Smart Heart: GPU accelerated deep learning to find better solution for Coronary artery disease (CAD)
“The greatest truth is this: if the health of the individual is not cared for then all the big ideas die when the thinker becomes too ill or tired or burned-out to carry them out. The big thinkers are going to need health on their side to get it done.” Says Ann Garvin an author, speaker, and professor of health, stress management, research methods and media literacy.
Figure 1: HeartFlow (source)
Health is most important for all of us and in a recent report released by World Health Organization (WHO) it is stated that Coronary artery disease (CAD) is the world’s biggest killer, responsible for nearly 9 million deaths worldwide and diagnosed in 12 million to 13 million Americans each year. This is because it often goes undetected or it is misdiagnosed especially in women. Until the invention of angiogram which is an invasive and costly procedure, heart disease used to be difficult for doctors to diagnose.
We have Good News! Thanks to HeartFlow , a personalized medical technology company, dedicated to managing CAD. HeartFlow FFRCT analysis product is the non-invasive technology for CAD that offers insight and both the extent of coronary artery narrowing, and whether it is impacting blood flow.
The use of the HeartFlow FFRCT Analysis improves the diagnosis and care of patients with suspected CAD compared with usual care. The HeartFlow Analysis provides calculated Fractional Flow Reserve (FFR) information noninvasively using advanced analysis of cardiac CT angiograms (cCTA), which we denote as “FFRCT.” The workflow for the HeartFlow Analysis involves uploading cCTA DICOM image data to HeartFlow, data processing overseen by qualified HeartFlow Analysts using the FFRCT medical device software, and the return of the HeartFlow Analysis Results to the physician via a secure web interface. The HeartFlow Analysis provides FFRCT values throughout the coronary arteries, which physicians can easily integrate into diagnostic decision-making.
Figure 2: HearFlow Solution(Source)
Functional Understanding of FFRCT Process:
HeartFlow utilizes data from standard coronary CT angiography (cCTA) scans to create a personalized 3D model of the coronary arteries of the patient’s heart, then by applying complex fluid dynamics (CFD) and deep learning algorithms, to model the complexity of fluid flow.
The end result of heart analysis is a color coded map of the coronary arteries showing the extent to which any blockages impairing blood flow, the physician can use this information to develop a treatment plan that is right for that patient. To compute CFD HeartFlow making use of Nvidia GPU platform.
Figure: HearFlow Solution(source)
Accelerating CFD and deep leering with Nvidia GPU:
Building personalized models of the heart is very challenging and complex task. Besides creating a subvoxel-accurate model for each patient, HeartFlow’s system must simulate the flow of blood, vessel by vessel. Diagnosis is also time-sensitive in fast-paced emergency care departments. In order to compute complex fluid dynamics (CFD) and deep learning algorithms, Nvidia accelerated GPU platform is the ideal processor to achieve this accuracy.
As Nature recently noted, early progress in deep learning was “made possible by the advent of fast graphics processing units (GPUs) that were convenient to program and allowed researchers to train networks 10 or 20 times faster.”
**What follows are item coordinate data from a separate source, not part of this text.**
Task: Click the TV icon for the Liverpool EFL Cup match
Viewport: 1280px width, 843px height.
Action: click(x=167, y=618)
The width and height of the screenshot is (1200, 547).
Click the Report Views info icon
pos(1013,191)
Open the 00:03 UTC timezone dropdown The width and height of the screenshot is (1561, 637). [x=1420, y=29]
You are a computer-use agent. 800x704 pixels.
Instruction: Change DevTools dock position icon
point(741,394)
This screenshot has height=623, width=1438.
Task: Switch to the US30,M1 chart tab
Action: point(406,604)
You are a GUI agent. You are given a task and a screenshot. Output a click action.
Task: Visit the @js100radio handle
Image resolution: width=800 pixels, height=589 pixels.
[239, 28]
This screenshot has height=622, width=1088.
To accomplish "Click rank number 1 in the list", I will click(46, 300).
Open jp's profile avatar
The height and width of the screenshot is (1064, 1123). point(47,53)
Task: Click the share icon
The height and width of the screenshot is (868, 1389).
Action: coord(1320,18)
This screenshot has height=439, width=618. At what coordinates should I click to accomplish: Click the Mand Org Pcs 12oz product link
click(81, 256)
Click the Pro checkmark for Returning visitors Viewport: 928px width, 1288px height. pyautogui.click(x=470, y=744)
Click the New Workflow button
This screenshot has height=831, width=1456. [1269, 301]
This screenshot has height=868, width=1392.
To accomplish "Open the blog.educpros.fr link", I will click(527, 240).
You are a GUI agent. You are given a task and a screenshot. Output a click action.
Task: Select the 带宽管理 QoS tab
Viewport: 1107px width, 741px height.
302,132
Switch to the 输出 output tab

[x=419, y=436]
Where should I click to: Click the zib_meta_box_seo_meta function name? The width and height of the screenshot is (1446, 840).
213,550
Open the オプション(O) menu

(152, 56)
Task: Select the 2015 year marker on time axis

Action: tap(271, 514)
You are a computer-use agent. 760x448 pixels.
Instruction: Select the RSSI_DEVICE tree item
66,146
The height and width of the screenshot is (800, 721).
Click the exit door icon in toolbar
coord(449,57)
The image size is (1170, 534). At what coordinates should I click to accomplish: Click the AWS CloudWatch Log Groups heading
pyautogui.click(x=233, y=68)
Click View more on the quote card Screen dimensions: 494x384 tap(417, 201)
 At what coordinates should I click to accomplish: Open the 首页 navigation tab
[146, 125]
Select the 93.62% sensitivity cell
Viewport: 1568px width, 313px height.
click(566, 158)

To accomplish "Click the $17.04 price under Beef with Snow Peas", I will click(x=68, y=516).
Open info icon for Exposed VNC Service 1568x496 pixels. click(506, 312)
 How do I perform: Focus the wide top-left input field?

Figure 4: Nvidia GPU cloud(source )
Other healthcare companies who are using GPU based deep-learning
- Deep Genomics is applying GPU-based deep learning to understand how genetic variations can lead to disease.
- Arterys uses GPU-powered deep learning to speed analysis of medical images. Its technology will be deployed in GE Healthcare MRI machines to help diagnose heart disease.
- Enlitic is using deep learning to analyze medical images to identify tumors, nearly invisible fractures, and other medical conditions.
To sum up, deep-learning breakthroughs have sparked the AI revolution. Machines powered by AI deep neural networks solve problems too complex for human coders. Adopting this in healthcare will definitely have an impact on society in a positive way, this helps physicians make definitive and personalized decisions more quickly, that means a better outcome for patients.
However, High-income countries have systems in place and they are the first one to get the most advanced and new breakthrough technologies. Many low- and middle-income countries do not have such systems, and they are lagging in availing the benefits of new breakthrough technologies, and hence governments and organization should work collaboratively to overcome such obstacles and make it available all over the world.